AM: Can you tell us a little about Crown Bioscience Inc.?
JW: Crown Bioscience Inc., founded in 2006, is a platform technology company with expertise in the discovery and development of drug treatments for Oncology and Metabolic Disease. We are headquartered in Santa Clara, California and we also have operations in China, the United Kingdom and the USA. Our proprietary HuPrime®, HuKemia®, HuBase™, HuMark™, HuTrial™ and HuSignature™ platforms enable unique lead optimization and translational strategies to deliver superior clinical candidates.
Since acquiring the assets and facilities of Molecular Response, we now have the world’s largest and most comprehensive collection of patient derived models; both clinically and ethnically diverse, deriving tumor models from Asia, the USA and Europe. Through our extensive in vitro and in vivo platforms, we offer clients assistance in quantifying the efficacy of their potential drug candidates and selecting the correct patient populations to treat before entering clinical trials.
With mounting pressure on drug developers to test potential therapeutics at an early stage, there is a considerable demand for patient-relevant disease models with which to determine stability, efficacy and the safety of each new drug candidate. Our unique collection of in-passage models, have been well-validated and developed to provide a comprehensive drug discovery platform with global capacity, enabling us to deliver results within a matter of months rather than the years taken to complete clinical trials.
We not only provide drug developers with the facility to test the performance of their drugs against specific tumor types, through parallel studies we can also give indications as to which additional cancers may benefit from new treatments. In this way we can identify the most relevant cancers for novel treatments, ensuring that the potential of promising candidates is fully realized.

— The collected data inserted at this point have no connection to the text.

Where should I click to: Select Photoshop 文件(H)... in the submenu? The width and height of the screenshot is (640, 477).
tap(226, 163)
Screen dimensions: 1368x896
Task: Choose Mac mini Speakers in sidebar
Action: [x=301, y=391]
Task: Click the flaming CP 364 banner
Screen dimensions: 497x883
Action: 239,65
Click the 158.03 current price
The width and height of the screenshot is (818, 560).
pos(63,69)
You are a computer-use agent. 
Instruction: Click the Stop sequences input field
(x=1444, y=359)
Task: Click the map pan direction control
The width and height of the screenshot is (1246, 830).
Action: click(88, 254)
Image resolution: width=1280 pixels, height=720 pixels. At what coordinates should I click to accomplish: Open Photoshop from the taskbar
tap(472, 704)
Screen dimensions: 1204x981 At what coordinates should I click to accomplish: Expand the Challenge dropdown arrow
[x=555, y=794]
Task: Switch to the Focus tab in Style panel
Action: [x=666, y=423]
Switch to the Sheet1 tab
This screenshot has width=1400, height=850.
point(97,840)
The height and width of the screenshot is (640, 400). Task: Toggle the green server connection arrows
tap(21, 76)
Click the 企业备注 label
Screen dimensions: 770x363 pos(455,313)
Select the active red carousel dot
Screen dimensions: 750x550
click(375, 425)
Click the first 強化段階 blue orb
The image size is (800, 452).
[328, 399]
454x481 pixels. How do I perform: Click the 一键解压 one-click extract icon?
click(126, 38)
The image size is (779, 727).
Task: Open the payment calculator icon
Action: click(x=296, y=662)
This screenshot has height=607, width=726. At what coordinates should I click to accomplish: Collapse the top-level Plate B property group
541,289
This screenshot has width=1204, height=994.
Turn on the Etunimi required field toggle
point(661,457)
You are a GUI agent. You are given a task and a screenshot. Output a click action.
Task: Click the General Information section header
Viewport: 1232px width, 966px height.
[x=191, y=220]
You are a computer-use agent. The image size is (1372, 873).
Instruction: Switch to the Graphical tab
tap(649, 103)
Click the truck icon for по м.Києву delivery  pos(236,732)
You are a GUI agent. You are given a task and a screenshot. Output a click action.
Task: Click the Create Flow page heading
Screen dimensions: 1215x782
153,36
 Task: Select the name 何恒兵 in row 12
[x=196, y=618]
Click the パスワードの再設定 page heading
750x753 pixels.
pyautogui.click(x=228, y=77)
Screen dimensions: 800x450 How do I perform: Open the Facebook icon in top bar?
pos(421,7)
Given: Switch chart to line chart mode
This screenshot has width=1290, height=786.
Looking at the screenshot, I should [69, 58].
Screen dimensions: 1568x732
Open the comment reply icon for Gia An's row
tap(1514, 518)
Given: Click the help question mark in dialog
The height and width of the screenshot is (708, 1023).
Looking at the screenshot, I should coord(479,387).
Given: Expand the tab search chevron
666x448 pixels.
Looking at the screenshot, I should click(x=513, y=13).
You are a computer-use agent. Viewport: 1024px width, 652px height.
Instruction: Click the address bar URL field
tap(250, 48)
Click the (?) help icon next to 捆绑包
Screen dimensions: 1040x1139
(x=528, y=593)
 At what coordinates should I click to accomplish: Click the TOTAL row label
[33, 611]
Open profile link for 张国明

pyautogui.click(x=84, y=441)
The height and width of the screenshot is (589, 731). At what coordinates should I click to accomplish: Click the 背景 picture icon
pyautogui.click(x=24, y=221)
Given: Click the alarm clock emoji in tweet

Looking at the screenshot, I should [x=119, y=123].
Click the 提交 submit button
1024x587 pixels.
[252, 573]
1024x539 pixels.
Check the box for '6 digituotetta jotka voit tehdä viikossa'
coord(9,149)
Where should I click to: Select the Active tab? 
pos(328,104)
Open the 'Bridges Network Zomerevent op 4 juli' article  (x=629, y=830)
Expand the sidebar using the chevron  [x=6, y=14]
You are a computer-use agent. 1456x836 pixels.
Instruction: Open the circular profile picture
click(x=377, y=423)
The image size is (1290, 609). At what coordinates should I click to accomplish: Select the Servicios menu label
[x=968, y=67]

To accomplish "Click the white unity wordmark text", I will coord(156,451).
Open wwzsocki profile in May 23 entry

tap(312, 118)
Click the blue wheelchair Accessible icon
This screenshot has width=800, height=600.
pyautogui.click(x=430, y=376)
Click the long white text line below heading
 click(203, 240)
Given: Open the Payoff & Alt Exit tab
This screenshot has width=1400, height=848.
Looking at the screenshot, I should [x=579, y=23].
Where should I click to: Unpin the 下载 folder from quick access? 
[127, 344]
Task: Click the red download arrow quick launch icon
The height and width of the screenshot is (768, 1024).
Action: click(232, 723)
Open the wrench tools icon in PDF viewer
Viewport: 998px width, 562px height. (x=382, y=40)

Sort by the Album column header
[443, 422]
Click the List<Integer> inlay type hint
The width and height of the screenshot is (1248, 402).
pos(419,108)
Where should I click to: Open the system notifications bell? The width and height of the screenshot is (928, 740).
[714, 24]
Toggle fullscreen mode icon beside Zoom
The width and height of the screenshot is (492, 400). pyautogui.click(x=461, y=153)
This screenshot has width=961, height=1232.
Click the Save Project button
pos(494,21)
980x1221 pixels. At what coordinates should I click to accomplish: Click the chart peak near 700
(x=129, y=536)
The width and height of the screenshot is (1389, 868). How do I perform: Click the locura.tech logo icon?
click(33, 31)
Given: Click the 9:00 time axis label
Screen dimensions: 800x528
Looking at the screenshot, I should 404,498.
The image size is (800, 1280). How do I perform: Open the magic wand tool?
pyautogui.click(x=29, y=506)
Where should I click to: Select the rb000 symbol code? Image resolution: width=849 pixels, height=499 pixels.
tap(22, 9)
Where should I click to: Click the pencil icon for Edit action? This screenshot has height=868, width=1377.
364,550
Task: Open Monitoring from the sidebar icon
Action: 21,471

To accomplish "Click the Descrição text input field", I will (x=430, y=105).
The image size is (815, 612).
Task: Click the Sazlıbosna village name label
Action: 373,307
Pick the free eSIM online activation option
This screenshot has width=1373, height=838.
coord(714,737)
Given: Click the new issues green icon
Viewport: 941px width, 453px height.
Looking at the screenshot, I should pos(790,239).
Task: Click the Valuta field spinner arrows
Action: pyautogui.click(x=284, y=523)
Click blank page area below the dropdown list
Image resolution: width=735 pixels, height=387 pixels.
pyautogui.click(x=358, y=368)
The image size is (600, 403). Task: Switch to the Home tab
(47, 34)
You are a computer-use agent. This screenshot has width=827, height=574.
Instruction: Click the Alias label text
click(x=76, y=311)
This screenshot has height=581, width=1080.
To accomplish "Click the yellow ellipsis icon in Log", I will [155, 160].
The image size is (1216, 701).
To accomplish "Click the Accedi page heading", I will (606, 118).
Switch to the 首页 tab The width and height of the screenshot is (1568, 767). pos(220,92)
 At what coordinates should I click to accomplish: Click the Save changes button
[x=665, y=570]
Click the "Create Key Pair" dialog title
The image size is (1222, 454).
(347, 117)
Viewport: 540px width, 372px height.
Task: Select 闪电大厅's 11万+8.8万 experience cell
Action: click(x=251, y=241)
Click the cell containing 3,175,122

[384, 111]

Crown is committed to developing new screening platforms and patient models for the identification of new drug targets and treatment compounds in oncology. In conjunction with leading research institutions and pharmaceutical drug developers we hope to improve patient outcomes across the globe, downgrading cancer from a mortal disease to a manageable chronic disease.
AM: What are the main challenges faced by oncology drug developers?
JW: The main challenges for any emerging therapeutic compound concern the efficacy and safety of the drug when administered in the clinic. Before a drug can be approved for use in the treatment of human disease, it must first demonstrate that it does not cause lasting damage to the patient and is equally if not more effective than existing treatments for the same condition. In order to validate a candidate and establish these two factors, the drug must undergo extensive clinical trials to ensure compliance with stringent regulations that ensure the safety of the patient. However, sponsoring a candidate through to approval is an extremely long and costly process and the failure of a candidate can lead to irretrievable financial losses for drug developers. High clinical attrition rates (which reach 95% in oncology) have only increased the uncertainty felt amongst investors and executives and this has led to the abandonment of many promising candidates before their true potential is realized.
Whilst safety is always the primary consideration, attrition in the clinic is increasingly being attributed to the lack of efficacy of new compounds during trials. Many researchers believe this is a direct result of a lack of validated biomarkers and drug targets which are essential in the development of novel targeted treatments. Without the ability to identify relevant drug targets, and a relevant clinical population to treat, the possibility of success in the clinic is considerably reduced and the likelihood of abandonment is increased.
AM: How can improved pre-clinical models such as patient-derived xenografts help the oncology drug discovery process?
JW: Patient-derived xenografts (PDX) provide a patient-relevant platform on which to test therapeutics and accurately assess the effects of administering drug agents to patients with specific tumor types. Drug developers can use PDX models to screen the safety and efficacy of their compounds before investing in lengthy and extremely costly clinical trials. In this way pharmaceuticals can promote only their most promising candidates, thereby maximizing their chances of achieving success in the clinic.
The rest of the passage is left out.